== TASK ITEM ==
Could you transcribe exactly the lines below, from the line with "The height and width of the screenshot is (812, 1489)." through the line with "Task: Select the Shipping to Australia text", and nothing else, leaving out the pictures?

(Collected data)

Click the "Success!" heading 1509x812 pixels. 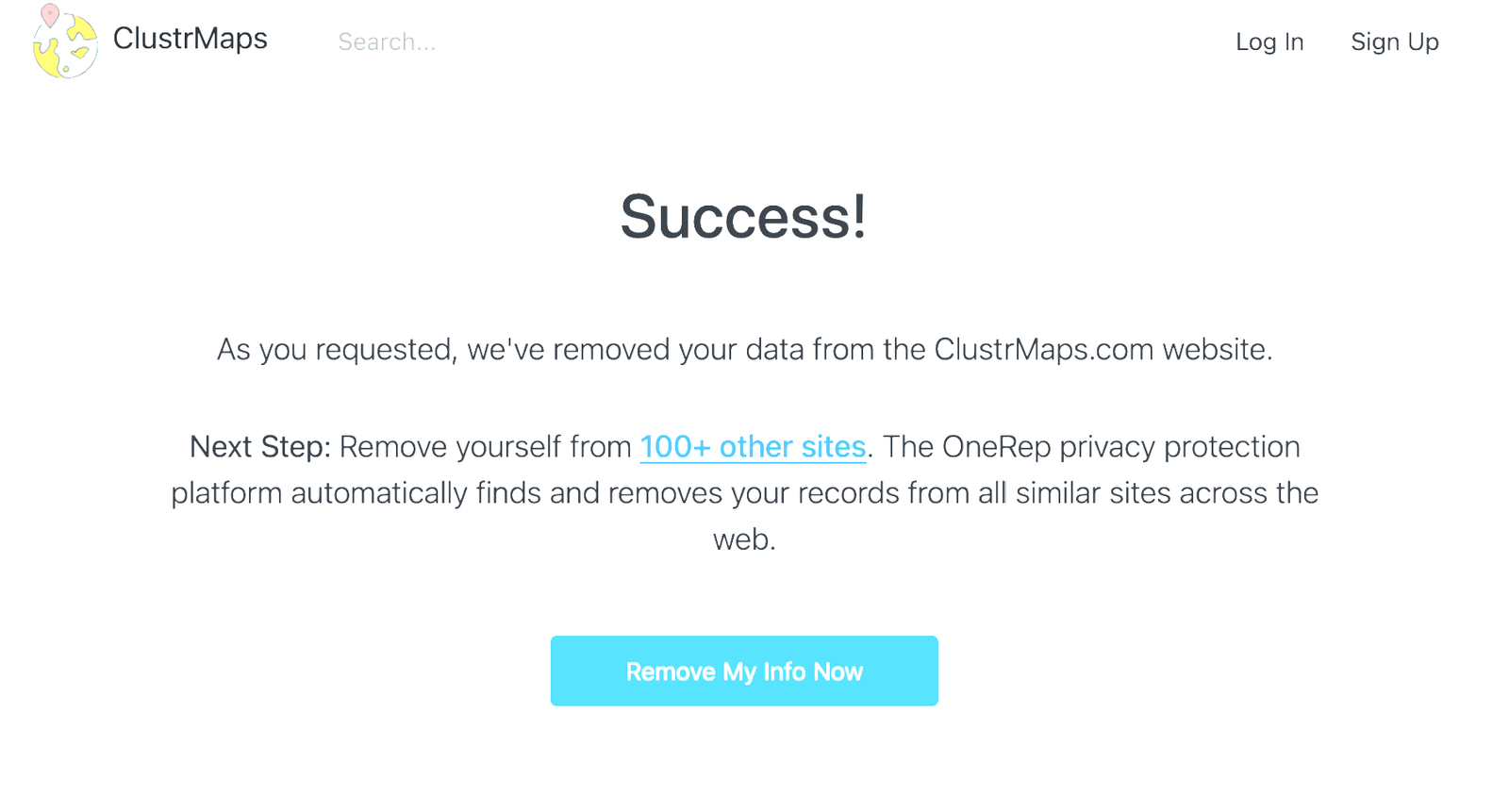743,217
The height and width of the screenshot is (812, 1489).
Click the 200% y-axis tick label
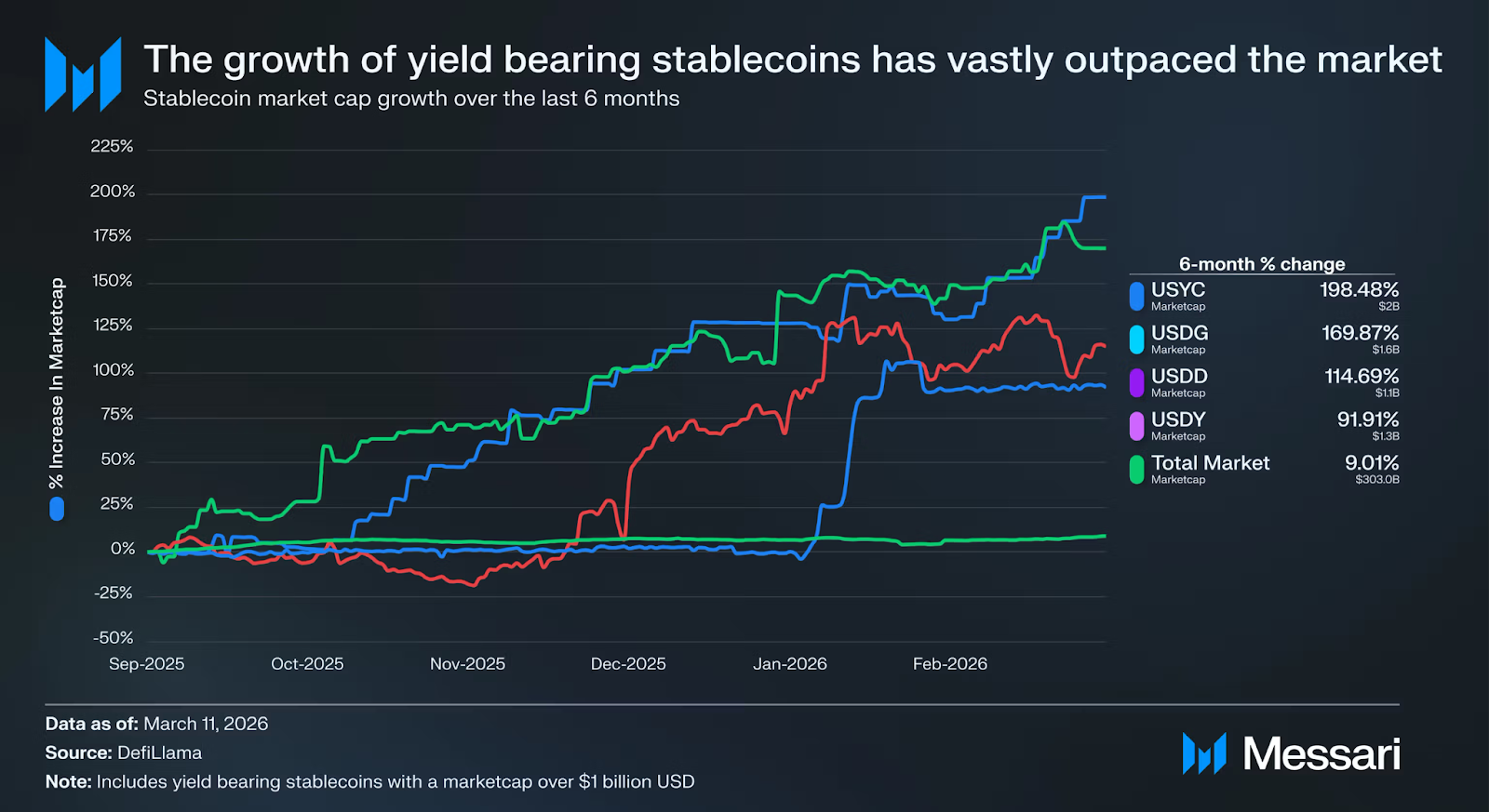[113, 192]
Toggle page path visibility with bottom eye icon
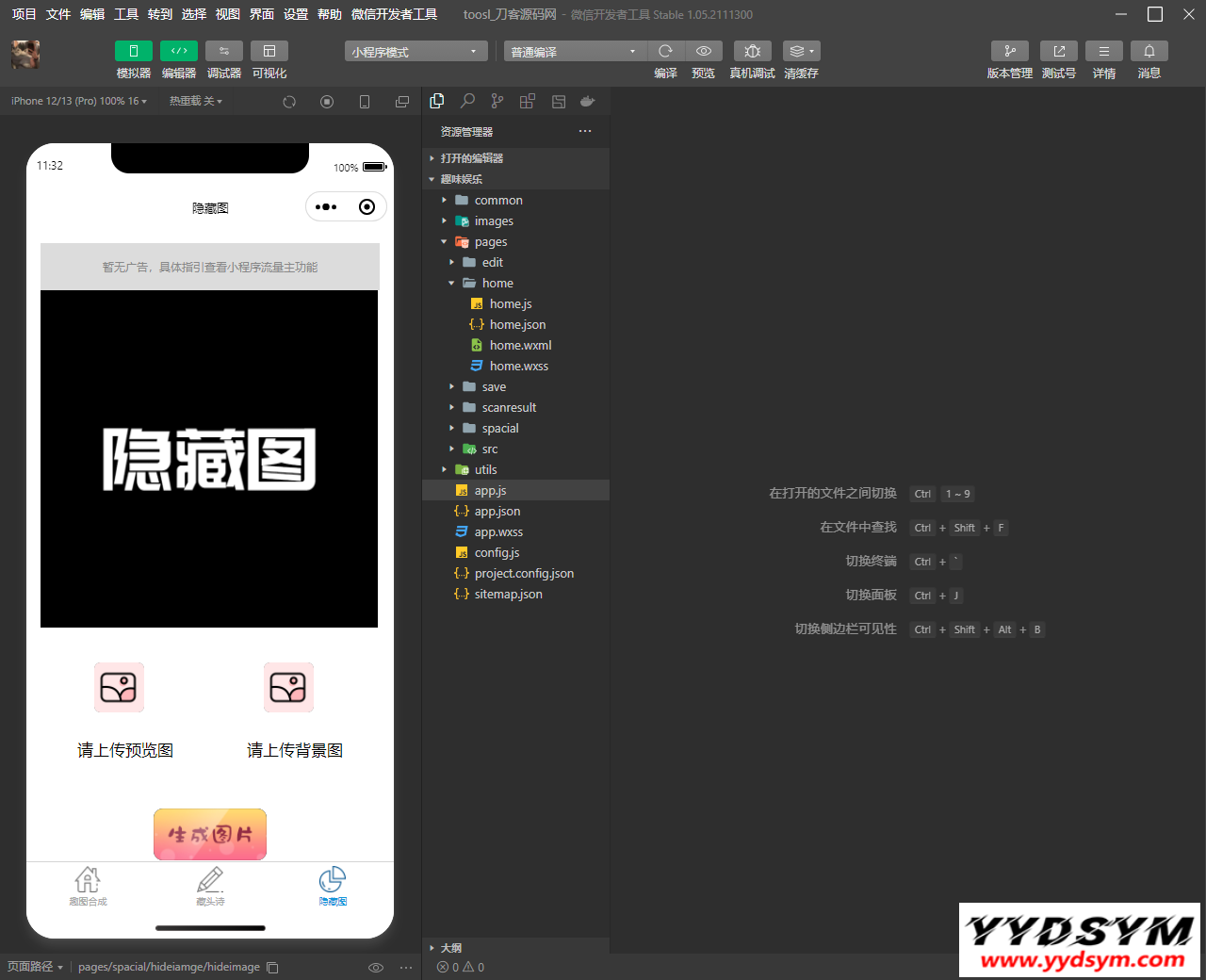The width and height of the screenshot is (1206, 980). (x=376, y=967)
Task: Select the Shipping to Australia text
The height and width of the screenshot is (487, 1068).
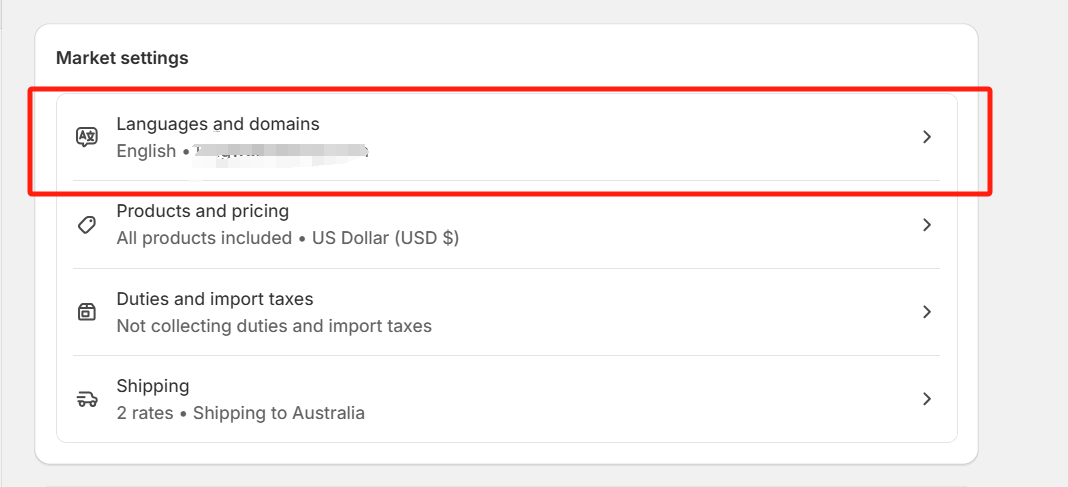Action: [x=279, y=413]
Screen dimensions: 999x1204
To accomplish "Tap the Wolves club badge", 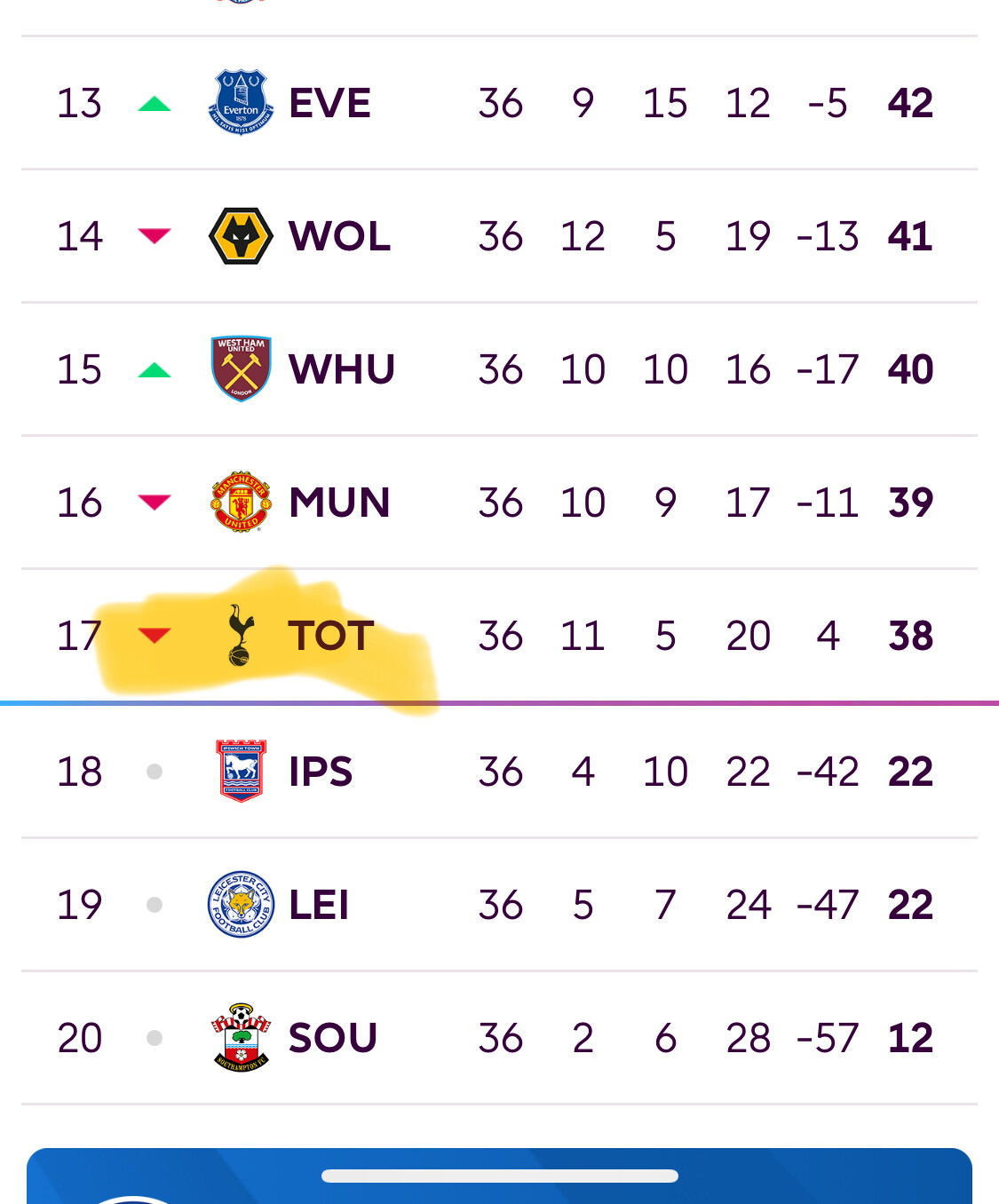I will (241, 236).
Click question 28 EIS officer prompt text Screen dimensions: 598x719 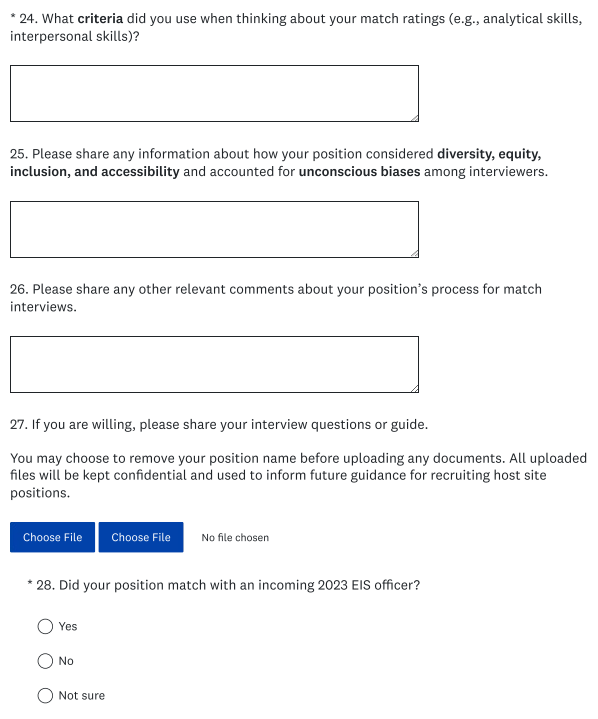224,585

== WRITTEN REPLY ==
The height and width of the screenshot is (812, 1489).
Click the 200% y-axis tick label
[113, 192]
Toggle page path visibility with bottom eye icon
The width and height of the screenshot is (1206, 980). (x=376, y=967)
Task: Select the Shipping to Australia text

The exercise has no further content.